According to the report, 1,127,317 Michigan residents started but did not finish college as of July 2021. Of these residents, 424,000 (38%) are aged 35 or younger. Nationally, nearly two-thirds of people who abandon college credits were last enrolled at a community college. Michigan college students account for 2.8% of the national post-secondary enrollment, but 3.1% of the nation’s SCNC population. For every currently enrolled undergraduate student in Michigan, there are nearly 2.4 individuals with some credit no credential.
Not surprisingly, Michigan ranks near the bottom of all states in terms of educational persistence. Persistence is a student’s tendency to return to school after successfully completing the previous term.
Re-enrollment is not unheard of.
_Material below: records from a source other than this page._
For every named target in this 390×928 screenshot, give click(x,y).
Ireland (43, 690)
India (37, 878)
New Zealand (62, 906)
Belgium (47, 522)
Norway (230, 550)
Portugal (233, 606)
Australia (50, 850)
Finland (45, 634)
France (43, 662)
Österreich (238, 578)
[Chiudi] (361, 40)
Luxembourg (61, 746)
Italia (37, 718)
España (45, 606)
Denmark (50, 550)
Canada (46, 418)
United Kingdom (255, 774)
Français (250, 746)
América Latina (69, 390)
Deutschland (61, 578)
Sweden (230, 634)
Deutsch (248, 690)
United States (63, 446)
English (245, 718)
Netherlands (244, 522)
The study considered students who returned to school either full-time or part-time after at least three terms of non-enrollment. Of the 39 million students who had stopped out by July 2020, about 966,000 re-enrolled. Of those who re-enrolled about 532,000 persisted and about 58,500 earned a credential of some type within a year of re-enrolling.
Some college no credential and the role of the community college
Just as a community college was the most likely exit route for students, it is also the most likely return path for re-enrolled students. Further, community college students are most likely to return to the institution they left. However, only about half of re-enrolled community college students persisted.
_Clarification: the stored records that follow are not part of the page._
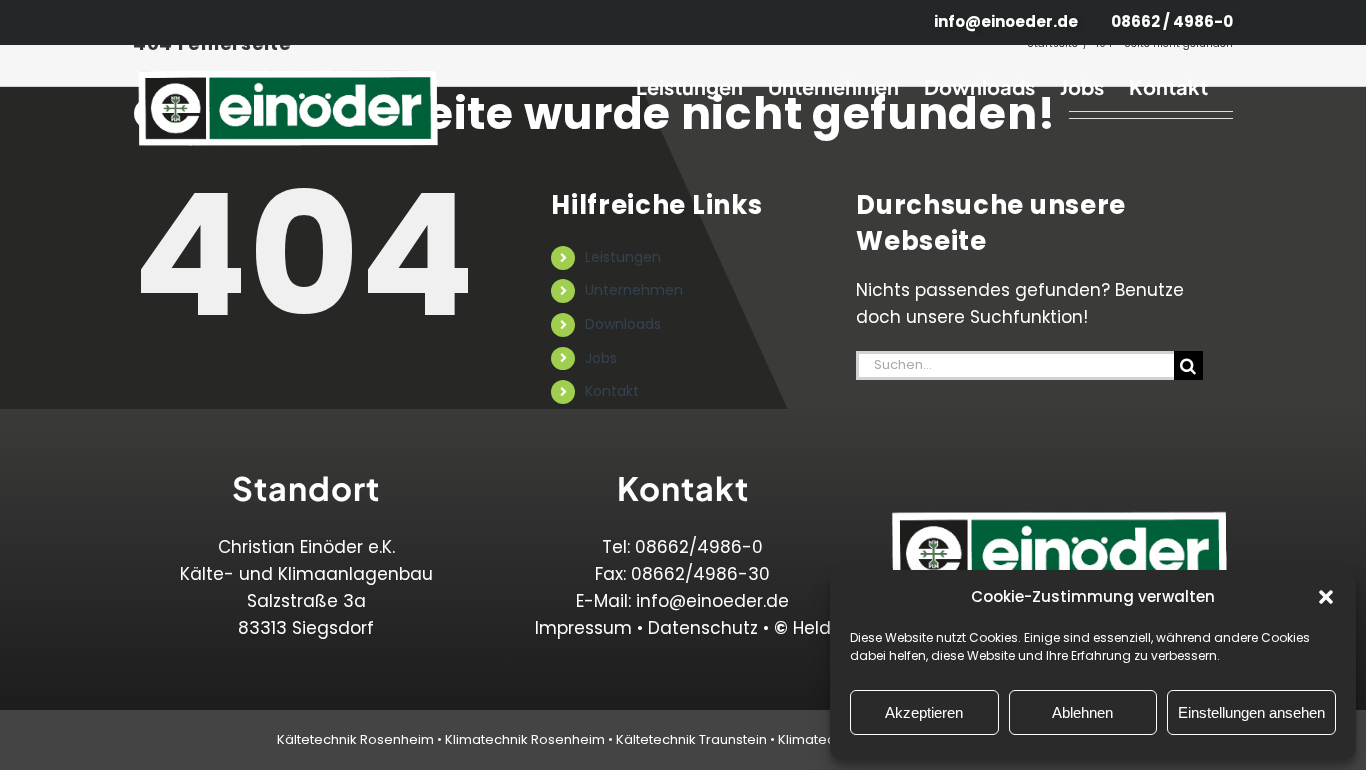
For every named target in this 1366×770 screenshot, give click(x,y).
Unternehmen (634, 290)
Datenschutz (703, 628)
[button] (1326, 597)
Students drop out for many reasons, including the current condition of the labor market. According to the Bureau of Labor Statistics, the national unemployment rate was 3.6% in April, unchanged from March. In short, workers are in demand, so the pressure to attend college is low.
The age at which students disenroll is important. People aged 25-34 represent the largest percentage of SCNC residents in the state. It’s not a coincidence that this is also the age at which people are most likely to have young children. According to a 2021 Institute for Women’s Policy Research, only 18% of student-parents earn an associate’s or bachelor’s degree within six years of their first enrollment. At any given time, however, student parents make up about a quarter of students on campus.
Student parents have a lot working against them, most notably, time and money. Affordable childcare ranks among the top barriers to persistence for student parents. It’s also a primary reason student parents don’t re-enroll.
So, a community college that closes its affordable, on-campus childcare center will pretty much eliminate the opportunity for student parents to make a better life for themselves and their children. (Especially when the reason for the closure is to appropriate the childcare center’s building to improve the optics of the on-campus high school.)
It speaks to an administration that has little interest in serving the community that provides the bulk of its funding.
Washtenaw County taxpayers deserve better.